Plus, there's no longer a Jerry the Talking Dairy Train, she said.
"It had an ice cream cone, Swiss cheese and lips that moved," she said. "A man from Florida would operate it."
That man was a flirt, by several accounts, making Jerry wink at passing girls and asking them whether they'd be a dairy princess some day.
"He operated in a hidden area, and we would either be down by the train talking to people, or up in the booth asking questions, too," Cole said.
Jerry, the man from Florida and the hidden booth disappeared when the Midwest Dairy Association abandoned its longtime building on Machinery Hill (now the Fine Arts Center) for its current space in the Empire Commons and launched its most-recognized promotion: the butterhead.
Karen Bracken Geier, the "pint-sized princess with a 10-gallon personality," was nearing the end of her reign in 1965 when new Princess Kay manager Howie Ryan came up with the butterhead idea as a way to churn up interest in the flagging program.
"Mine was done in the freezer at Land O'Lakes. We finished it at 3 a.m. the first day of the Fair," she said. Hers was an audition of sorts for University of Minnesota sculptor Don Schule. The prototype took 12 hours over three sessions to finish.
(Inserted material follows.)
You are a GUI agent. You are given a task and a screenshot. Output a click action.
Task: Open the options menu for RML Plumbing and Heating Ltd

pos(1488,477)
It was good enough to go on display at the Fairgrounds as the state's first Princess Kay butterhead and get Schule the job sculpting the rest of the 1965 royal court.
"I thought it was awesome, and I'd never seen anything like that before," Geier said.
For the next 42 years, each and every dairy princess and the 11 finalists were carved into butter in the rotating studio within Empire Commons. In 2008, the walk-in cooler was revamped, making it more energy efficient and about two feet larger to afford better views for onlookers. The temperature inside is a steady 40 degrees throughout the Fair.
Schule held the sculpting post until 1972, when he left the state to take a teaching job in Kansas City, Mo. A young graduate of the Minneapolis College of Art and Design was hired to replace him. The 2013 fair will mark Linda Christensen's 42nd year turning butter into busts.
While each butterhead sits on display through the Fair, after the 12-day run, when they're turned over to their models, they've met with varied fates: some have been melted down for corn feeds, other served at weddings, and one had its nose nipped off by a princess's dog.
Geier's bust was eaten by fairgoers.
"Health standards were different then," she said. "They put it out with a bunch of saltines and a couple of knives to hunk it off."
She said folks were kind enough to start with the back of her head instead of her mouth or nose.
Did she try a pat?
"I did try it," she said. "And you still can't beat the butter. To this day, there's still nothing better than butter; just use it in moderation."
Eventually, the crowd worked its way through the Fair's first butterhead.
"That was an eerie feeling," Geier said.